Problem details: Duplicate the part of the page on image embeddings that begins at the words "- Understanding of" and stops after "and train/validation splits.", keeping every word unchanged.

Page text:
——
Why this skill matters for Computer Vision Engineers
Feature extraction and embeddings turn raw pixels into compact vectors that capture visual meaning. This skill powers visual search, recommendation, near-duplicate detection, clustering large image libraries, and cross-modal retrieval (e.g., text-to-image). In production, strong embeddings cut costs (fewer heavy models per query), scale to millions of images with vector indexes, and enable rapid iteration via re-ranking and evaluation.
Who this is for
- Computer Vision Engineers moving from classification/detection toward retrieval, search, and large-scale image understanding.
- ML engineers building content discovery, deduplication, or recommendation features.
- Researchers and practitioners interested in metric learning and representation learning.
Prerequisites
- Comfortable with Python and NumPy.
- Basic PyTorch or TensorFlow for inference/training.
- Understanding of convolutional or transformer-based vision backbones.
- Familiarity with cosine similarity, L2 normalization, and train/validation splits.
Quick refresher: embeddings vs. features
Features are intermediate representations from a model. Embeddings are usually the final, fixed-length vectors used for similarity, indexing, and clustering. Good embeddings place similar items close together and dissimilar items far apart under a chosen distance metric (commonly cosine distance or Euclidean).
Learning path
- Week 1: Build image embeddings using a pre-trained backbone. Normalize vectors. Run basic similarity search with a small dataset.
- Week 2: Scale to a vector index (Flat, IVF, HNSW). Measure recall@K and latency. Detect near-duplicates via thresholds.
——
Supplied information:
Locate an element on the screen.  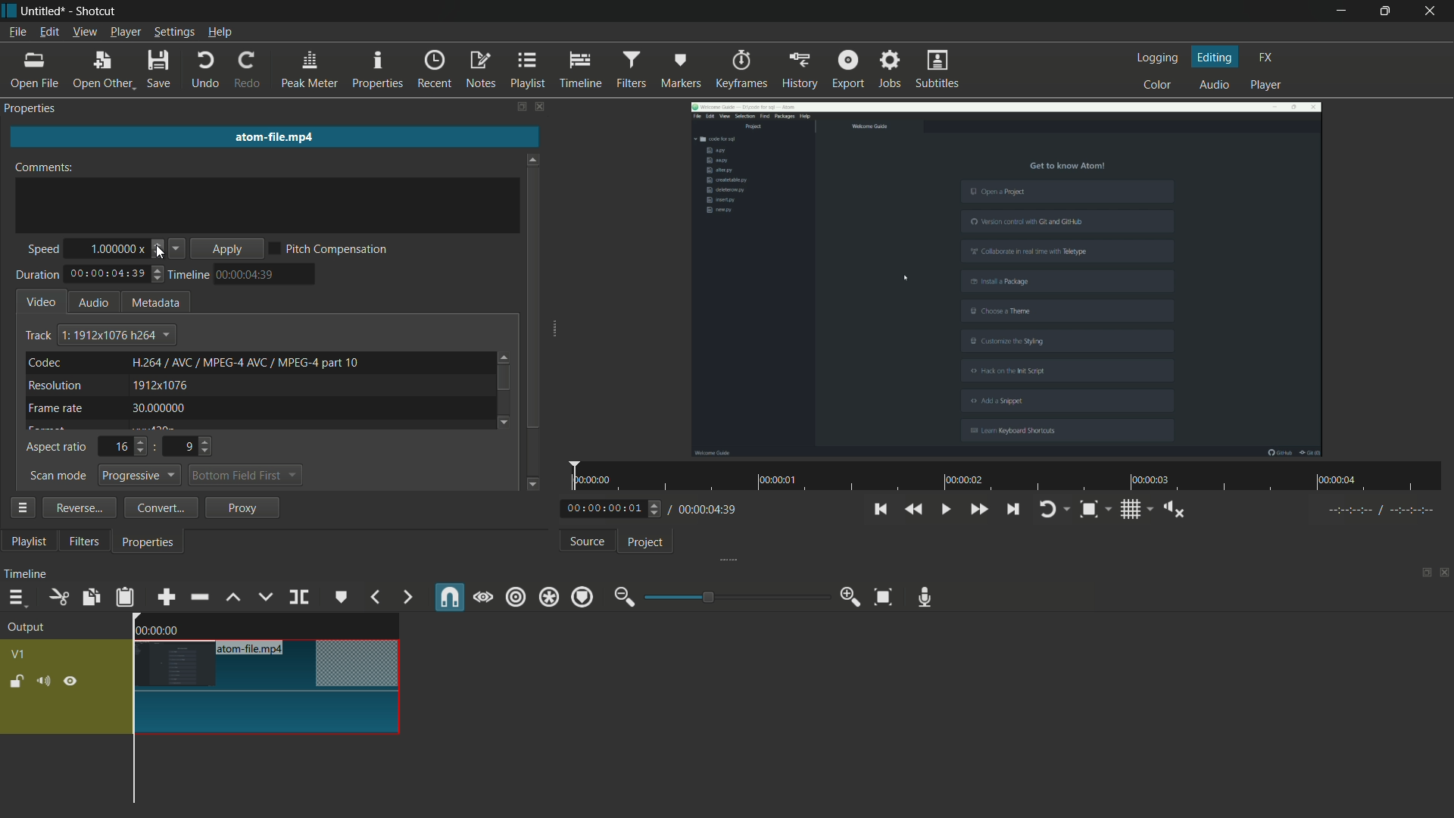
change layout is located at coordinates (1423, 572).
——
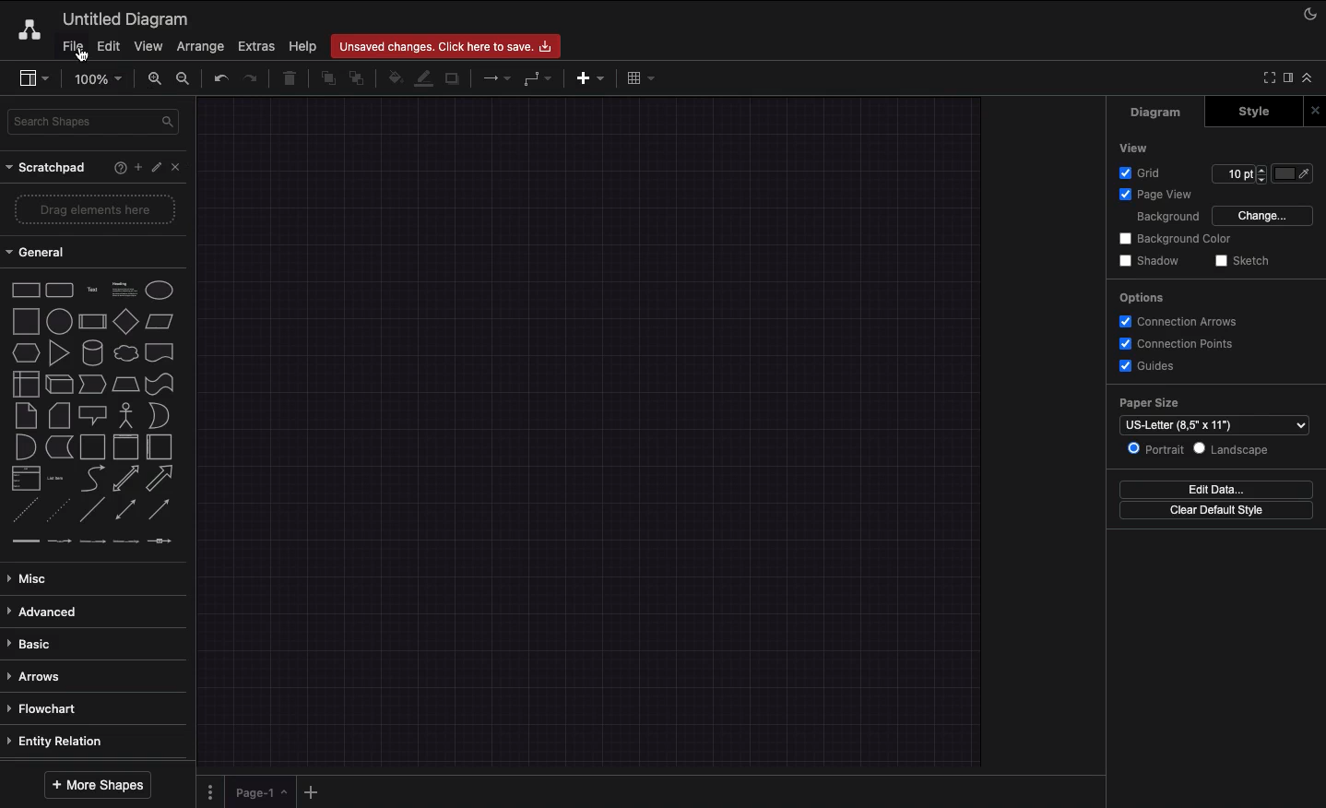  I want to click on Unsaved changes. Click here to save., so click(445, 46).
——
Solution to this task:
- Understanding of convolutional or transformer-based vision backbones.
- Familiarity with cosine similarity, L2 normalization, and train/validation splits.